┌─ Material for this exercise

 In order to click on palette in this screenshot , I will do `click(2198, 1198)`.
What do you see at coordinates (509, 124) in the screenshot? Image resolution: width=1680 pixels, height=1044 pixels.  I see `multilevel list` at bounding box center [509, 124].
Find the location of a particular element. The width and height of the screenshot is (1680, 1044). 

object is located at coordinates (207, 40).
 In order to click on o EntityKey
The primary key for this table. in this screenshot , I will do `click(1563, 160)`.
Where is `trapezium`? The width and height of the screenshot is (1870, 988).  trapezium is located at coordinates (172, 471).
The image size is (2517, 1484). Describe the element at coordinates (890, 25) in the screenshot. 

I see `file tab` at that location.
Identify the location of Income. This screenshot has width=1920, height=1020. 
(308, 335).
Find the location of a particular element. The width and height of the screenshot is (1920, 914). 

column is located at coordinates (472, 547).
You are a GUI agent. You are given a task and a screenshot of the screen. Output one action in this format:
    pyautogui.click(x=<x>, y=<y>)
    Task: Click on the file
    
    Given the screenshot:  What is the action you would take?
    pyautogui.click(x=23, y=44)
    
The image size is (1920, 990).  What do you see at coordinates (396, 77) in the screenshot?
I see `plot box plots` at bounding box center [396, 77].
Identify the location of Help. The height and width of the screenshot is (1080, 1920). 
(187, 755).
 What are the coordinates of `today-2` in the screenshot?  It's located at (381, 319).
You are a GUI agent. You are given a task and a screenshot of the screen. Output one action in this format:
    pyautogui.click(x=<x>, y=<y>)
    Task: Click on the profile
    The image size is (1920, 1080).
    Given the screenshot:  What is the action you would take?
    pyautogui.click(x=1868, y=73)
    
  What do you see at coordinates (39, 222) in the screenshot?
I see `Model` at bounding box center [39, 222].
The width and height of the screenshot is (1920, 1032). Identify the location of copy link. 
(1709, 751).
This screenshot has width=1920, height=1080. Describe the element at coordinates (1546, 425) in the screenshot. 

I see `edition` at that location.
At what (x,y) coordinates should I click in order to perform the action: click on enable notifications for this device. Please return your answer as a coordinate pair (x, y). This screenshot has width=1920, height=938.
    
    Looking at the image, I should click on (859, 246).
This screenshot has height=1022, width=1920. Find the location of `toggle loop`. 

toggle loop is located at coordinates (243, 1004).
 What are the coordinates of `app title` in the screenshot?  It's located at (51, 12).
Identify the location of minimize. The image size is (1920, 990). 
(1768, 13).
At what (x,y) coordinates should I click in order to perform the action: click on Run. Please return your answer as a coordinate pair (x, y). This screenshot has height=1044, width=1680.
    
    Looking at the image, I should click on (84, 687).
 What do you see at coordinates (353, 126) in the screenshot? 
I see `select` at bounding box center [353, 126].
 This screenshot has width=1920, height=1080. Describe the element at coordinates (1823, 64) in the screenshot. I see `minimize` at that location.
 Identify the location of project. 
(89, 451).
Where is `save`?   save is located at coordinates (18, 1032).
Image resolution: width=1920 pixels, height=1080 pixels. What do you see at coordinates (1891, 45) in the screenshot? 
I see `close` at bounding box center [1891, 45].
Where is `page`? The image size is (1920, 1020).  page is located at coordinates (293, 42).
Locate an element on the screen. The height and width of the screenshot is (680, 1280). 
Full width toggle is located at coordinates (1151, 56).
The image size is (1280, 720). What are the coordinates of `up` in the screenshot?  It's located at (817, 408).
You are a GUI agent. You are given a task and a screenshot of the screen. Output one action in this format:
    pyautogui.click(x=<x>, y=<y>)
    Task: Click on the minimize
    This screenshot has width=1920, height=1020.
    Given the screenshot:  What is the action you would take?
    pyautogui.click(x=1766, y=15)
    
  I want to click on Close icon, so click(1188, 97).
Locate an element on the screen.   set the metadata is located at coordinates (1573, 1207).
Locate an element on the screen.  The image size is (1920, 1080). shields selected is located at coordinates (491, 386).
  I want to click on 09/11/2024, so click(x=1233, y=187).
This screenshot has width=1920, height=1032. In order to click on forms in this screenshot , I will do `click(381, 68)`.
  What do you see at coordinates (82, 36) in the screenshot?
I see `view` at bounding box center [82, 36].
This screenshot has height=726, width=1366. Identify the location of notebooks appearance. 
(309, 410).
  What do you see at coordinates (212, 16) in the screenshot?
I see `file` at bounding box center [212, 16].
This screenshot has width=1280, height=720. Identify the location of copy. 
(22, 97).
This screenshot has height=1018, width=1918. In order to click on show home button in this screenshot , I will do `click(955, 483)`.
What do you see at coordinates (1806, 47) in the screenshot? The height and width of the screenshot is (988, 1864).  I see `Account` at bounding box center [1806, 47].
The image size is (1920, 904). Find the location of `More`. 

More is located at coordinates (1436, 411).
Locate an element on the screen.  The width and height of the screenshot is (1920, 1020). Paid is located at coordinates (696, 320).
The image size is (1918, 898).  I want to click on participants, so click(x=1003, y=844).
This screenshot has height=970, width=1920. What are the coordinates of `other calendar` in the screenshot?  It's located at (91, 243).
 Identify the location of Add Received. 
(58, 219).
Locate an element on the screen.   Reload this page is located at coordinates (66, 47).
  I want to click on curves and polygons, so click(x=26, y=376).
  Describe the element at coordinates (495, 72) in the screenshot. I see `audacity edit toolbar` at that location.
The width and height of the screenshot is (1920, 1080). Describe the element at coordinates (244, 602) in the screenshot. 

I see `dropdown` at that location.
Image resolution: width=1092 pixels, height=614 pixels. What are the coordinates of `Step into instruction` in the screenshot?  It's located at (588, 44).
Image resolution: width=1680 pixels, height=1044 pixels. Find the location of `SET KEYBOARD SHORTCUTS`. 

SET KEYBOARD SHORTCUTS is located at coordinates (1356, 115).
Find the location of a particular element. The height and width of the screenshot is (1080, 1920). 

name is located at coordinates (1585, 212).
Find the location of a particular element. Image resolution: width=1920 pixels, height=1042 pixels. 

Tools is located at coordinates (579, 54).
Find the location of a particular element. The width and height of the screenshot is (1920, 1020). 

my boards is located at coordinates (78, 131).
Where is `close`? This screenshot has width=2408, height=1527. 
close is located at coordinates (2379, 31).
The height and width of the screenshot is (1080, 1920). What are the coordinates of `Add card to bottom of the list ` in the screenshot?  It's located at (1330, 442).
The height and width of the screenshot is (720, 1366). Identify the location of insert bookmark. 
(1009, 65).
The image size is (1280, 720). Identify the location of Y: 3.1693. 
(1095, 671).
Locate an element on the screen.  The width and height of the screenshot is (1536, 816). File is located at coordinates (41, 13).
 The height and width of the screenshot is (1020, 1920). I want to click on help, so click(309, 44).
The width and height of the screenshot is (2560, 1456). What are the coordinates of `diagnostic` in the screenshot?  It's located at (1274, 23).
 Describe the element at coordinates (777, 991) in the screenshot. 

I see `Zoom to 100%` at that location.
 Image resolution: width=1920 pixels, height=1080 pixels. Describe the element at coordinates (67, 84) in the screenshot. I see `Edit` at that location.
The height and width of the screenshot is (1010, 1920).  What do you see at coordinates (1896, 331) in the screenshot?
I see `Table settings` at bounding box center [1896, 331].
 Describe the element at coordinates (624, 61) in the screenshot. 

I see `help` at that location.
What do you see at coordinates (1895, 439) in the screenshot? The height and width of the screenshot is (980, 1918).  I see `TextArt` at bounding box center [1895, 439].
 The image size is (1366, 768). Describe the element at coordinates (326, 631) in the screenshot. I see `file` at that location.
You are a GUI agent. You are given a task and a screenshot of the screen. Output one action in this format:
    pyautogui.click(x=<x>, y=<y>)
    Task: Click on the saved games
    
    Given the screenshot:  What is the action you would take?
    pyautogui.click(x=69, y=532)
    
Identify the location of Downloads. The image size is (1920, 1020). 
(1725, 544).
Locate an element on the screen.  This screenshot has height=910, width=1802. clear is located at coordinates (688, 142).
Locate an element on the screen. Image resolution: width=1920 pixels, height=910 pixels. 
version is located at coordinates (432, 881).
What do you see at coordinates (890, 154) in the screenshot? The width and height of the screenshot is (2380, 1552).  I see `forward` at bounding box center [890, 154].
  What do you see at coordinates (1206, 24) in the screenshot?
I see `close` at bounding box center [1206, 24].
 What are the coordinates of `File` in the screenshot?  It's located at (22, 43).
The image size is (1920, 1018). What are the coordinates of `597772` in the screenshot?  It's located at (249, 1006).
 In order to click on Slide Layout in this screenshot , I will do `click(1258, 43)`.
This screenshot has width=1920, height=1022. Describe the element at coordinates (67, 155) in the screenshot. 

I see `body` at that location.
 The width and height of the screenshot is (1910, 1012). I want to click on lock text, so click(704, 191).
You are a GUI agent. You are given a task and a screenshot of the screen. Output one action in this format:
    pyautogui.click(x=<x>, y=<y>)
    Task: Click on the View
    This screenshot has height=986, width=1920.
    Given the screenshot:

└─

Can you convert the material from the line containing "The height and width of the screenshot is (720, 1366)." through the line containing "(1095, 671)." into a numbered list, omitting blank lines?

1. The height and width of the screenshot is (720, 1366). Identify the location of insert bookmark. 
2. (1009, 65).
3. The image size is (1280, 720). Identify the location of Y: 3.1693. 
4. (1095, 671).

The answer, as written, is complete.